The Just Transition Fund and the European Social Fund Plus are key financial buttresses of the EU’s social agenda. In view of the challenges of a preferably green, digital and social recovery within the course of the Covid-19 crisis, the Commission now intends to increase both funds – compared to the original Commission proposal.
The proposal by the Commission for a recovery plan in the wake of the Covid-19 crisis presented on 27th May 2020, supports, apart from the digital agenda, also the continuation of the Green Deal. Already before, the majority in the European Parliament had demanded an ambitious green recovery plan, and a Green Recovery Alliance of MEPs, the European Trade Union Confederation, industrial associations, CEOs, NGOs and Think Tanks was formed. Commission President Ursula von der Leyen and Vice-President Frans Timmermans also let it be known during the past weeks, that any recovery must not be allowed to take place at the expense of climate and environment. This does not only require investments to ensure a socially just transition, but also the commitment to continue the implementation of the European Pillar of Social Rights.
Increasing the Just Transition Fund
The recovery plan, now presented by the Commission, provides for additional 750 billion, of which the Just Transition Fund (JTF) will receive additional 32.5 billion. According to this, its volume shall be EUR 40 billion in total. The Commission already announced at the presentation of the JTF in January 2020, that the originally planned 7.5 billion could be increased if required.
Regional Development Committee of the European Parliament
During the last meeting of the Committee on Regional Development (REGI) on 12th May, a clear majority of MEPs came out in favour of a significant increasing of the JTF. Both European Trade Union Confederation and AK did not regard the amount to be sufficient. Furthermore, from the point of view of AK, it is necessary that in case of crisis situations, target regions can also be determined at a later date. Regarding the envisioned plans, it is important to integrate the social partners for the implementation of a socially just transition. Apart from that, one has to be critical of the planned co-financing with resources from other funds, such as the European Social Fund Plus (ESF+). The Committe for Regional Development also demanded “fresh money” and the majority criticised and rejected any funding of the just transition from other sources.

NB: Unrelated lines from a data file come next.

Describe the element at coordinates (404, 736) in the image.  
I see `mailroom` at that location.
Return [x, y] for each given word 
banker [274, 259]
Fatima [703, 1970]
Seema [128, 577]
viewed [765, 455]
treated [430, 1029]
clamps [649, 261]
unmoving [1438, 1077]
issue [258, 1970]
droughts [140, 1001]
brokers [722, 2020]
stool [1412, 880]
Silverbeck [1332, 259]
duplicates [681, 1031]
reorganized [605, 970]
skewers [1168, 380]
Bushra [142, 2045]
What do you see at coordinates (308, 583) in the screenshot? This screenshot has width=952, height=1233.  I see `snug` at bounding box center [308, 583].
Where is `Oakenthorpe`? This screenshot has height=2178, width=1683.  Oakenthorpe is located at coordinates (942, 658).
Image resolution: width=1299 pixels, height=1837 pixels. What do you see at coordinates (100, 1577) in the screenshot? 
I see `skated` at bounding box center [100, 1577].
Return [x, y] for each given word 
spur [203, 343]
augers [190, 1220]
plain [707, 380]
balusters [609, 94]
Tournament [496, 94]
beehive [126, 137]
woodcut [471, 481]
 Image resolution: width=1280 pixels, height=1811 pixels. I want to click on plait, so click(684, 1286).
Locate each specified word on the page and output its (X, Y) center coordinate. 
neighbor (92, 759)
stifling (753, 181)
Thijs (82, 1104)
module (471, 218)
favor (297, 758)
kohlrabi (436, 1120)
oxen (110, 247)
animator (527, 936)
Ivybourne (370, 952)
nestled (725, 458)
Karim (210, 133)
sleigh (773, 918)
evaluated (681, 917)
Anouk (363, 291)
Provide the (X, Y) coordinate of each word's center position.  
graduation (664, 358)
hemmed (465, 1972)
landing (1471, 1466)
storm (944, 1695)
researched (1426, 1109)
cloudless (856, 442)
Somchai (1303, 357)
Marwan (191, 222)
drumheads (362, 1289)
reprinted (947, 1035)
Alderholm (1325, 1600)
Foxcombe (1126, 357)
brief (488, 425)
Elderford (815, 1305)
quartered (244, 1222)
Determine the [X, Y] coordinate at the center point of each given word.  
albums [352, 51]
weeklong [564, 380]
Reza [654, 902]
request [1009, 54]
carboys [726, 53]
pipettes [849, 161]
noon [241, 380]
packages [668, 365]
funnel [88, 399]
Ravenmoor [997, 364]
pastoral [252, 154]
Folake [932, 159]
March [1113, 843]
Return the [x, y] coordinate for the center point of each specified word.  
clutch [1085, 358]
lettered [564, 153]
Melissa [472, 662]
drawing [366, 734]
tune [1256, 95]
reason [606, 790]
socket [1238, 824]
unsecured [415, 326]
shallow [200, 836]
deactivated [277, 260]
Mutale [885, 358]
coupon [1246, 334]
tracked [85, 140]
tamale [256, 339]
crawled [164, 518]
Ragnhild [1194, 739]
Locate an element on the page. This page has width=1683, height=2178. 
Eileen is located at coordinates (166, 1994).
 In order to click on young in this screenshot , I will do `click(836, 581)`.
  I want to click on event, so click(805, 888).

Another controversial issue of the debate in the European Parliament was the question regarding investments in the infrastructure of natural gas. Originally, the Commission proposal of the JTF from January, expressly excluded projects based on fossil fuels. However, the draft report of the Committee for Regional Development, which was prepared by MEP Manolis Kefalogiannis (EPP), proposes to cancel this exclusion. This found little favour with other Committee Members. However, holding on to natural gas would be very much to the liking of eight Member States, which previously had defended its role regarding the transition to climate neutrality.
Giving ESF+ a financial injection
Apart from that, the recovery plan provides for Recovery Assistance for Cohesion and the Territories of Europe (REACT-EU) in the amount of EUR 310 billion, of which 55 billion shall be made available to cohesion programmes, whereby no clear separation of resources between funds has been provided for. Apart from the European Fond for Regional Development (ERDF), this would also benefit the European Social Fund (ESF+), the successor of the European Social Fund and the Fund for European Aid to the Most Deprived (FEAD). The fight against youth unemployment and for better access to social benefits and education opportunities is still at the centre of the ESF+. Some changes were made to adjust the ESF+ to changed circumstances. As was already announced by EU Commissioner Nicolas Schmit, particular focus shall be placed on youth unemployment. For example, within the scope of the ESF+, Member States, where the share of young people not in education, employment or training (NEET) is above EU average, shall now invest at least 15 % instead of the originally intended 10 % of their ESF+ resource to increase youth employment. Apart from that, all Member States shall invest at least 5 % of the ESF+ in the fight against child poverty. Flexibility shall also be improved: according to the Commission proposal, in future, faster access to the fund shall be made possible in cases of “exceptional and unusual circumstances”. This shall give Member States more flexibility in absorbing socioeconomic consequences of future crises.
Agreement of Council and EU Parliament required
The present Commission proposal represents a key basis for the negotiations between EU Parliament and Council. While in general, some Member States have already given a first positive response to the Commission proposal, the further course of the negotiations remains open. So far, the so-called “Frugal Four” have presented themselves as a blockade alliance to comprehensive concepts of overcoming the Covid-19 crisis – even if the joint coalition gradually begins to crumble. However, a joint agreement requires unanimity among Member States. The Commission is now urging for a political agreement reached by heads of state and government by July of this year.